#### [Problem statement]
Write out again only the lines that run from the start of the entries to the line containing "Given: Click the 5555", both included.

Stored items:

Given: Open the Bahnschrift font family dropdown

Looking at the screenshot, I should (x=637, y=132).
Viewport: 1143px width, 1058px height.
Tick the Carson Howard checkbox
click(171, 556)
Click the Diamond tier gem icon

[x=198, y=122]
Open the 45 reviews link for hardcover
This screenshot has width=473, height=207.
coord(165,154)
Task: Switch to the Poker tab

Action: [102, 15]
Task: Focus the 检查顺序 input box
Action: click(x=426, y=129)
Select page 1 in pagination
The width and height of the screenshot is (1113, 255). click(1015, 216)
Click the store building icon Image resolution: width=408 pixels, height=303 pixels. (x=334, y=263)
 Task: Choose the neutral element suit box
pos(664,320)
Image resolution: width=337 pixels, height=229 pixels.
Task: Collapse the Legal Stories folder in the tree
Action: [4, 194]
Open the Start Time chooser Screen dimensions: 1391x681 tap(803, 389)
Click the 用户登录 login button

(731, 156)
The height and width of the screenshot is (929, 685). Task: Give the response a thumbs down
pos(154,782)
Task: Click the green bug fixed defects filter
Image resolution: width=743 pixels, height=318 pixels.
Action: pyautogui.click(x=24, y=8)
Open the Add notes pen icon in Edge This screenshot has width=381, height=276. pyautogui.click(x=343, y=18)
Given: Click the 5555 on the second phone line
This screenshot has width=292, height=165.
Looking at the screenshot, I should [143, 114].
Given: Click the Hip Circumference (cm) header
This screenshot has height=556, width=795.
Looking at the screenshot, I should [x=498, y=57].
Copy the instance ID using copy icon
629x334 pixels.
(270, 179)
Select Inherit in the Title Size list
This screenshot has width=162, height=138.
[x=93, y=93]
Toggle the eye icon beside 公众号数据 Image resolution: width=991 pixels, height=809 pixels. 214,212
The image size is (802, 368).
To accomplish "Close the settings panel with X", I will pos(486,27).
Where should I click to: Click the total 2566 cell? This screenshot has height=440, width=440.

#### [Answer area]
Given: Open the Bahnschrift font family dropdown

Looking at the screenshot, I should (x=637, y=132).
Viewport: 1143px width, 1058px height.
Tick the Carson Howard checkbox
click(171, 556)
Click the Diamond tier gem icon

[x=198, y=122]
Open the 45 reviews link for hardcover
This screenshot has width=473, height=207.
coord(165,154)
Task: Switch to the Poker tab

Action: [102, 15]
Task: Focus the 检查顺序 input box
Action: click(x=426, y=129)
Select page 1 in pagination
The width and height of the screenshot is (1113, 255). click(1015, 216)
Click the store building icon Image resolution: width=408 pixels, height=303 pixels. (x=334, y=263)
 Task: Choose the neutral element suit box
pos(664,320)
Image resolution: width=337 pixels, height=229 pixels.
Task: Collapse the Legal Stories folder in the tree
Action: [4, 194]
Open the Start Time chooser Screen dimensions: 1391x681 tap(803, 389)
Click the 用户登录 login button

(731, 156)
The height and width of the screenshot is (929, 685). Task: Give the response a thumbs down
pos(154,782)
Task: Click the green bug fixed defects filter
Image resolution: width=743 pixels, height=318 pixels.
Action: pyautogui.click(x=24, y=8)
Open the Add notes pen icon in Edge This screenshot has width=381, height=276. pyautogui.click(x=343, y=18)
Given: Click the 5555 on the second phone line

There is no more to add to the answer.